Designing an efficient and scalable MySQL database structure requires starting from four aspects: data type, indexing strategy, standardization and anti-standardization and naming specifications. 1. Reasonably select the field type, such as using INT instead of BIGINT, CHAR is better than VARCHAR (fixed length), and the time field is preferred to DATETIME or TIMESTAMP to avoid abuse of TEXT/BLOB, and enumeration classes can be used for ENUM or small table foreign keys; 2. Use the index correctly, do not create indexes in low-cardinal sequences, avoid fuzzy matching failure, combine indexes follow the principle of leftmost prefix, and regularly analyze slow query logs; 3. Fight normalization and anti-standardization, appropriately redundant commonly used fields to reduce JOIN, wide tables or JSON fields can be used for scenarios that read more and write less, but data consistency risks need to be prevented; 4. Clear and unified naming, use lowercase underscores to separate, add comments and maintain documents, and improve team collaboration efficiency.
Designing an efficient and scalable MySQL database structure is the basis for building stable applications. Many performance problems and maintenance problems have actually laid the groundwork as early as when building tables. The key is to plan the relationship between field types, index policies and tables in advance.

1. Reasonably select the data type
MySQL provides a wealth of data types, but choosing the right one is the key. For example, INT is enough for integers, so there is no need to use BIGINT; if the length of a string is fixed, CHAR is more suitable than VARCHAR; the time field is preferred to DATETIME or TIMESTAMP, pay attention to the differences in their range and time zone processing.

- Try to use smaller data types: the smaller the space, the higher the read and write efficiency
- Avoid abuse of TEXT/BLOB types, which may cause additional disk I/O and memory consumption
- Enumerated class fields can be considered to use ENUM or use foreign keys to associate small tables to avoid using magic values.
2. Use index correctly
The more indexes, the better, and not all queries can hit the index. Common misconceptions include adding indexes (such as gender) to low cardinality sequences, or using wildcards at the beginning of fuzzy matches to cause index failure.
The focus is on indexing fields that are often used to query conditions, sort, and group.
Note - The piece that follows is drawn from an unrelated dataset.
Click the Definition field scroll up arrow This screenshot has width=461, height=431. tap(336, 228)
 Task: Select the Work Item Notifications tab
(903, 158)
When querying multi-field, combined indexes are more effective than multiple single-column indexes, but pay attention to the principle of leftmost prefix.

For example, there is such a joint index (name, age, city):
- You can hit the name query
- You can hit the name age query
- Can't hit age or city query alone
Also, remember to analyze the slow query log regularly to see which fields are missing indexes and which indexes are not used.
3. The trade-off between standardization and anti-normative
In database design, the third normal can reduce data redundancy, but sometimes some anti-specifications are needed to query performance. For example, save user names in the order table instead of joining the user table every time.
Common practices include:
- Redundant some commonly used fields to reduce join operations
- For scenarios where more reads and less writes, wide tables or materialized views can be used (although MySQL native support is limited)
- Use JSON fields to store unstructured data, but control how often you use it and how you access it
However, it should also be noted that excessive anti-standardization will bring about data consistency risks and need to be judged in combination with business logic.
4. Clearly named and complete documents
Try to use underscore-separated lowercase English, such as user_profile instead of UserProfile. Unified naming style helps with post-maintenance.
Also, don't forget to add comments. You can use the COMMENT keyword to add descriptions to tables and fields. When collaborating with a team, it is best to have a document that is updated simultaneously, even if it is just a simple ER diagram.
Basically that's it. A good schema design is not necessarily complicated, but it must be thought-provoked.